Morgan Stanley tells why Indian markets have remained resilient despite global uncertainty
The Indian market has shown a fair degree of resilience after reacting to the Russian invasion of Ukraine in the starting days of March 2022. The major benchmark indices have managed to hold crucial levels amidst global uncertainties. Morgan Stanley, the renowned global investment and financial services firm, attempts to explain the key reasons behind this.
The Indian stock market reacted very sharply and fell vehemently after Russia announced the invasion of Poland. Nifty breached its major support and lost a significant chunk on the first day of the invasion. However, the market regained at the same pace the very next day and gave a good enough closing.
Since then, it has continued to be resilient even though the Russia-Ukraine crisis is yet to get resolved and the hiking of the interest rate for the first time in the last four years by the US Federal Reserve, not to miss the rising crude oil prices!
Summary in Brief
Morgan Stanley said “Indian equities have mostly disregarded the supply shock in oil prices revealing some fundamental shifts in market structure and dynamics”.
It also compiled a list of six key factors that supported the Indian market to remain resilient despite global uncertainties-
- Election results in India and government’s policies
The brokerage firm believes that the government’s policies favouring the economy’s growth and lifting profit shares in GDP, creating new job opportunities have received a positive response from the recent elections. The firm said, “The electorate seems to be favouring incumbents consistent with improving growth and the diffusion index of election victories for the NDA inflected in an upward direction”
- Support from domestic investors
Morgan Stanley says that India may be entering into a new profit growth cycle after 15 years of break or stagnation. This is giving impetus to domestic investors to pump money into the market. Commenting on the FPI selling, the brokerage firm said that FPI selling can be an amalgamation of several factors like rebalancing of portfolio, overweight of the Indian market, and the fact that there has to be someone selling in the market, which in this case are largely FPIs.
- Increased foreign investment in the country
Thanks to the direct incentives from the government, the positive sentiment in MNCs to consider India as their next investment arena is at all-time-high. This is translating into a steady rise in FDI, which in turn, will lead to new corporate capex and thus, will supplement growth further, the firm believes.
- Shift in the funding of India’s current account deficit
There has been an increase in FDI relative to FPI, which reveals that the fund of India’s current account deficit is going through a major shift.
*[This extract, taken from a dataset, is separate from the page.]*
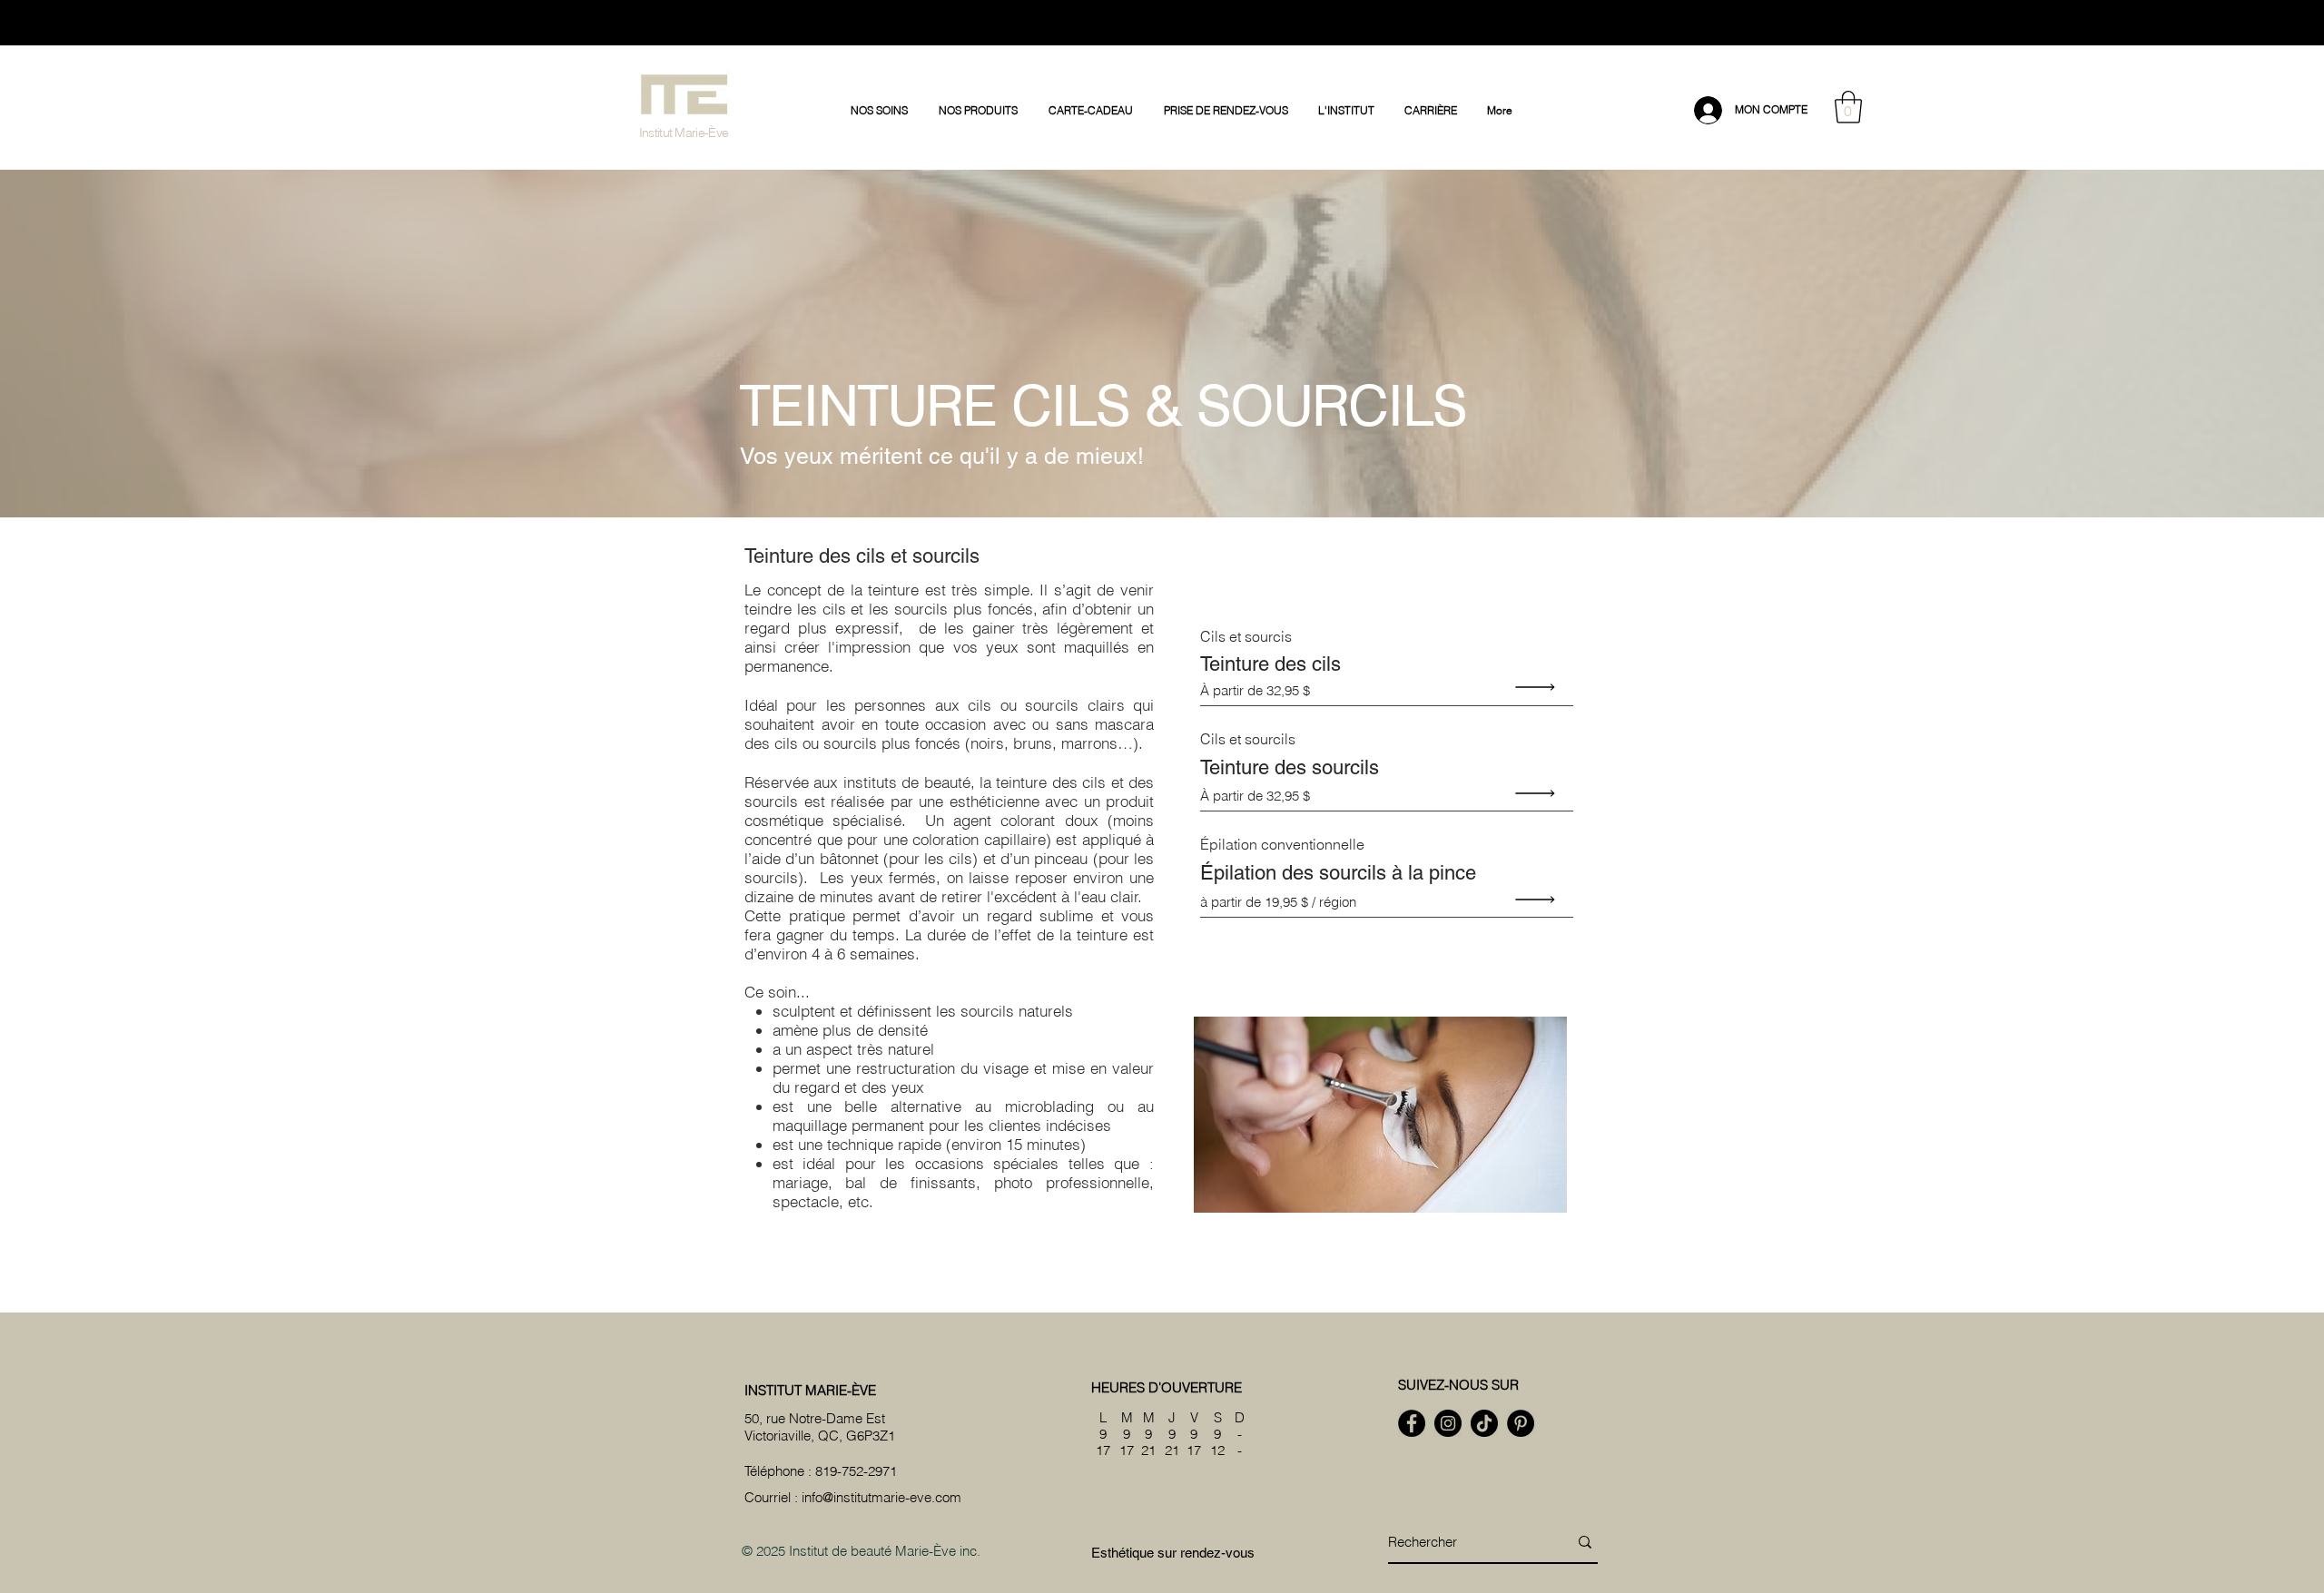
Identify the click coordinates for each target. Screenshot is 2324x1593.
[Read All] (1540, 687)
Morgan Stanley believes that the country’s current account is now less sensitive to the fluctuations in the global capital market.
- Flexibility in policy making
The brokerage firm said that the government is sitting on a more-than-normal fiscal deficit and is in no hurry to clamp upon it to reduce it. Furthermore, the apex bank RBI is able to move forward with negative real rates even though the US Federal Reserve has given up its easy monetary policy.
- Manageable impact of higher oil prices
Morgan Stanley said that the effect of the higher proportion of longer-term foreign inflows changing the nature of the country’s current account has made the spike in oil prices relatively easier to deal with.
The firm took a note saying, “FPIs tend to be more sensitive to fluctuations in oil prices, but in the past, their withdrawal of money from the equity markets when India needs it the most caused non-linear effects of supply shocks in oil”.